We find they are useful for checking consistency of force/occlusion threshold, limiting the maximum force produced by the syringe drivers, which is ultimately what has the potential to generate damaging pressures at the cannula when an occlusion occurs. We try to ensure consistency by running-in the mechanics to minimise losses in the mechanism and calibrate without syringe-induced losses hopefully, if anything, to give an overestmate rather than an underestimate of the equivalent occlusion pressure that could be attained when in use.
In syringe manfacturing standards the variation allowed in syringe stiction is something equivalent to 3kgf I think so I can't see how calibration using a syringe is reliable unless the syringe is well lubricated to reduce stiction to a negligible value and a standard extension line is used.
Without use of a force gauge we've found it very difficult to setup 3300's for use with pre-filled syringes - the operators suffer with nuisance alarms if we use wet setup since inconsistencies at calibration cause problems. I think Jim Lefever at the MHRA has suggested, as I have previously mentioned being described in a letter published in a journal, that increasing the force is a way reduce the incidence of nuisance alarms on these pumps.
We set to 5kgf (tolerance 4.5kgf to 5.5kgf in the Graseby manual) and our nuisance alarms due to occlusion disappeared. Anyhing lower than 4.7kgf caused occlusion alarms - I assumed/have established that variability in the syringe stiction was the predominant factor along with the relatively fixed characteristics in the line/anti-syphon valve. We couldn't have reliably measured/examined/set these maximum acceptable occlusion thresholds without the force gauge.
When measured, carefully, using wet setup and well lubricated BD50 syringe this force equates to pressure values that are within the equivalent Graseby specification at occlusion. If a "sticky" syringe is fitted then the pressure losses will be higher thus occlusion pressure measured at the cannula will tend to be lower.
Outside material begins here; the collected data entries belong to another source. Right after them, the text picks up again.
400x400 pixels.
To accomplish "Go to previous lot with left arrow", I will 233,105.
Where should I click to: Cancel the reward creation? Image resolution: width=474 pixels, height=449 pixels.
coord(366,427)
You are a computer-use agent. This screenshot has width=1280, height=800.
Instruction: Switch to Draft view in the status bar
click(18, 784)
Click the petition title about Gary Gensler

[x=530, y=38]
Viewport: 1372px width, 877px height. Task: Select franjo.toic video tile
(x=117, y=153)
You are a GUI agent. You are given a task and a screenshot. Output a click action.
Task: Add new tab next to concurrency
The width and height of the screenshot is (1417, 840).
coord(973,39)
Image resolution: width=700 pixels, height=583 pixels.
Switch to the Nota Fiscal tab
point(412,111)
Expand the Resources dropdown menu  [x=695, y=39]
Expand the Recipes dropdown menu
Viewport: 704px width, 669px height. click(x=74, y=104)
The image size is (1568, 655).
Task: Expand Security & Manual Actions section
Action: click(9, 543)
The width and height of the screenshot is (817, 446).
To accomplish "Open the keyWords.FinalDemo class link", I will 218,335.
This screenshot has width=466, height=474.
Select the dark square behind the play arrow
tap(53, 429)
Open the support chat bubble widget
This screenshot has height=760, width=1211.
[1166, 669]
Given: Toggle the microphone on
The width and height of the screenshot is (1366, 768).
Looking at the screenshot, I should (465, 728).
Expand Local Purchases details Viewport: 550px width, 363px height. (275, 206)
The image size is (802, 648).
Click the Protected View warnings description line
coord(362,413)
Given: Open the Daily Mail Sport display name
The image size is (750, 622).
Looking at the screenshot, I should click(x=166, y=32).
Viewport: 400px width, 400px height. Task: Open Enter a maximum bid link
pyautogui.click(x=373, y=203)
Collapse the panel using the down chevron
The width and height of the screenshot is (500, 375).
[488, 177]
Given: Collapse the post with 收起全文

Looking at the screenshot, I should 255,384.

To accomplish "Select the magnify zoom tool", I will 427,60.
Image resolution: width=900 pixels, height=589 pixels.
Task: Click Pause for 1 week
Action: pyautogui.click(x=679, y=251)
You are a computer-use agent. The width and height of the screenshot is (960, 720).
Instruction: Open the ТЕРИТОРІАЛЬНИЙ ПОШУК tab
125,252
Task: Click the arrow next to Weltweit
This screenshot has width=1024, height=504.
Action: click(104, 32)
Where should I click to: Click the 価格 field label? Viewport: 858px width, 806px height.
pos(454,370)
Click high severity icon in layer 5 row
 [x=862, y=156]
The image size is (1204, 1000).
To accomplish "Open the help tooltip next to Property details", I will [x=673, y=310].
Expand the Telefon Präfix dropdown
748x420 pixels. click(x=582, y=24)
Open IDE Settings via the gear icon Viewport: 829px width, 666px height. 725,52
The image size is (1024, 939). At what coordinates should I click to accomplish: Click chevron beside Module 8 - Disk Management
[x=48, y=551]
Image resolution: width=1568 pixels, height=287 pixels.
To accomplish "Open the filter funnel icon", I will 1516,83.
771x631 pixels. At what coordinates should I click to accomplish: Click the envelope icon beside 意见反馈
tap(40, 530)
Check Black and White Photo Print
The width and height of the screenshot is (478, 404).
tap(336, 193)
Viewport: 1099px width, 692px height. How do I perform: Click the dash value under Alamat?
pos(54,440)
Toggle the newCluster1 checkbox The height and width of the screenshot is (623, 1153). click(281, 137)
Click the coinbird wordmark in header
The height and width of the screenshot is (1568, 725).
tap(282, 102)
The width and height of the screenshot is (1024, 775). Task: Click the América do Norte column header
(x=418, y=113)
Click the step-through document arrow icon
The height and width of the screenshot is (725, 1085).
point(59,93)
This is safer, in my view, than calibrating occlusion thresholds with a "typical", potentially "sticky", syringe, at a particular pressure value, given a particuar syringe characteristic, then when a "loose" syringe is fitted in use then there is the potential for higher occlusion pressures, above the maximum acceptable value, to be generated.
My thinking is that if the maximum force generated by the pump is consistent at a value that produces equivalent, acceptable, occlusion pressure thresholds (for a given syringe type/line) via calibration using a force measurements then it's better than setting occlusion alarms using a wetsetup that's inconsistent and unpredictable (using a syringe/line setup that gives unpredictable results). Worst thing that can happen is you get nuisance occlusion alarms - this is more acceptable than excessive occlusion pressures than could cause injury.
Repeatable wet setup calibration is only possible, in my view, if you measure stiction (a rough test can be done by releasing the syringe actuator under pressure and seeing what residual pressure is indicated on the test manometer, at rest, after the plunger is forced back out of the syringe body - and this is only a guide) or reduce it to a minimum by lubricating the syringe well. Either way the stiction then needs to be added to the pressure measured at occlusion to give an indication of the potential pressure that could be generated given an ideal stictionless syringe - however this still does not include the pressure gradient in the line (that is probably negligible as occlusion is approach and flow approaches zero, anyhow).
The problem is always going to be finding the occlusion pressure to force relationship for typical syringes used on these pumps and the pressure gradients in the line at different rates, with different viscosity of fluids and various check-valve/cannula-gauge/anti-syphon arrangements. A selection of sizes and manufacturers syringes may be used in different hospitals so this may complicate the issue. Perhaps I need to go on a 3X00 refresher course to se how it is done these days.